This vignette shows how to generate an **optimized multi-location partially replicated (p-rep) design** 
using both the FielDHub Shiny App and the scripting function `multi_location_prep()` from 
the `FielDHub` R package.

## Overview

Partially replicated (p-rep) designs are commonly employed in early generation field trials. This type 
of design is characterized by replication of a portion of the entries, with the remaining 
entries only appearing once in the experiment. Commonly, the part of treatments with reps 
is due to an arbitrary decision by the research, also in some cases, it is due to technical 
reasons. The replication ratio is typically 1:4 [@Cullis2006-pREP], which means that the portion of treatment 
repeated twice is p = 25%. However, the design can be adapted to meet specific needs by adjusting 
the values of $p$ and the level of replication. For example, standard varieties (checks) may be 
included with higher levels of replication than test lines. 

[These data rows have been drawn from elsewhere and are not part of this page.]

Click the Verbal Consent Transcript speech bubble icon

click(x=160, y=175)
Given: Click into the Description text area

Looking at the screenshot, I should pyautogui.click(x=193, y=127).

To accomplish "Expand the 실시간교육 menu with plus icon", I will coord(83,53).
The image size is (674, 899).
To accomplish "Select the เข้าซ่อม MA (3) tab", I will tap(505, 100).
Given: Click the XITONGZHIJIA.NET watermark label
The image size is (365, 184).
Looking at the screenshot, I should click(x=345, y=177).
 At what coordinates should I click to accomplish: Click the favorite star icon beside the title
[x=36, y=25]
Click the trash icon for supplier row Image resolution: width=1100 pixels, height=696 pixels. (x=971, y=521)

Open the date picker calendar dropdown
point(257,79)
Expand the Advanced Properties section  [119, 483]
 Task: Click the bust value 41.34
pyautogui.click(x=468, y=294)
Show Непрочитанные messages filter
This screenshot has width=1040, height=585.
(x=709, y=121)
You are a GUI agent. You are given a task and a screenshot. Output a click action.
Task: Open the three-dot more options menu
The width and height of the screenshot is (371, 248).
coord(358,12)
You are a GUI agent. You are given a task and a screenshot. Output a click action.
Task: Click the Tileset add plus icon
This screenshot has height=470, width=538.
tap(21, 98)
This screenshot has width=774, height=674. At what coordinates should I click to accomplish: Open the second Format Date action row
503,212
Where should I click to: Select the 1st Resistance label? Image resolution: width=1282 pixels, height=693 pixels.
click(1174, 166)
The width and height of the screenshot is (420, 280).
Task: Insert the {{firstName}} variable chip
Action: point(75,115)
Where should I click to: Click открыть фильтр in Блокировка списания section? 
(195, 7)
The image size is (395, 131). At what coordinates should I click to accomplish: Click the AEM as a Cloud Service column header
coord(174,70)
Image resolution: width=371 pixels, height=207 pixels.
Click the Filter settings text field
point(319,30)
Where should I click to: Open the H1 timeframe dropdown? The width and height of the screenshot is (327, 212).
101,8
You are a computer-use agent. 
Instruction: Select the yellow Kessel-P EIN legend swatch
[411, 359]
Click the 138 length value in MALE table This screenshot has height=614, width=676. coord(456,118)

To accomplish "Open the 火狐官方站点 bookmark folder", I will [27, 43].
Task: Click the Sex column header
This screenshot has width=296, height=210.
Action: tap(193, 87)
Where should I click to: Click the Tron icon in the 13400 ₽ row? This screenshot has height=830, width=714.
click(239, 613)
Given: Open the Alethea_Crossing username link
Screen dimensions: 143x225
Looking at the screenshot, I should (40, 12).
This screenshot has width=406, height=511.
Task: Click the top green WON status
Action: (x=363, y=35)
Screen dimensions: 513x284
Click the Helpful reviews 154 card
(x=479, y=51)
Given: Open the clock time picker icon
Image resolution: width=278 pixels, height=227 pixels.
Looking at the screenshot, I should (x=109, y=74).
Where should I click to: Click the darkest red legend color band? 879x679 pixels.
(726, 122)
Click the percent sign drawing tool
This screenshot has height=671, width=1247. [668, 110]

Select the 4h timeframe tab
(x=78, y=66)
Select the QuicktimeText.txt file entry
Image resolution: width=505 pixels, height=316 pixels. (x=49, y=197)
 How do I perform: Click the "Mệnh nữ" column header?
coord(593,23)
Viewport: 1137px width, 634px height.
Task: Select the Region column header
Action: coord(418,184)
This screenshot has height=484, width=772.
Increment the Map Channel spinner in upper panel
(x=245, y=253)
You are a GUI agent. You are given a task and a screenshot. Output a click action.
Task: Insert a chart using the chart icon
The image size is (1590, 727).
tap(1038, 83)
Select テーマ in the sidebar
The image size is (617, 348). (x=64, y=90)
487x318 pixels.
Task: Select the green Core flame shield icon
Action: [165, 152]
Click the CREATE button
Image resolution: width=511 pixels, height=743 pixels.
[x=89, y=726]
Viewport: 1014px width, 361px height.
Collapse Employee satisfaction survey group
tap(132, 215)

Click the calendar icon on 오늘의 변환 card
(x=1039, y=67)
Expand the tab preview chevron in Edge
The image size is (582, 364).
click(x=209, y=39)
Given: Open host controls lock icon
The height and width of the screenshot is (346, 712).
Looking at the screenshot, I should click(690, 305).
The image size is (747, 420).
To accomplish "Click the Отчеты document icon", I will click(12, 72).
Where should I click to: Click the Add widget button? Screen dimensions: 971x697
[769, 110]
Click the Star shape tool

In `FielDHub`, the optimized multi-location p-rep design employs the principles of incomplete 
block designs (IBD) to determine the distribution of replicated and non-replicated treatments 
across multiple locations. 

## Optimization


### Across Location

The function `multi_location_prep()` uses the incomplete blocks design approach [@EdmondsonIBDs] 
to optimize the allocation of replicated and un-replicated treatments across the environments.

### Within Location

Each partially replicated (p-rep) design location undergoes an optimization process that involves 
the following procedure:

Given a matrix $X$ of integers (p-rep design within location), we want to ensure that the distance between any two occurrences 
of the same treatment is at least a distance $d$. More specifically, we want to modify 
$X$ to ensure that no treatments appear twice within a distance less than $d$ in the resulting 
matrix.

The goal of the optimization process is to find a modified matrix that satisfies this constraint 
while maximizing some measure of deviation from the original matrix $X$. In this case, the 
measure of deviation is the pairwise Euclidean distance between occurrences of the same treatment. 
The process is done by the function `swap_pairs()` that uses a heuristic algorithm that starts 
with a distance of $d = 3$ between pairs of occurrences of the same treatment, and 
increases this distance by $1$ and repeats the process until either the algorithm no 
longer converges or the maximum number of iterations is reached.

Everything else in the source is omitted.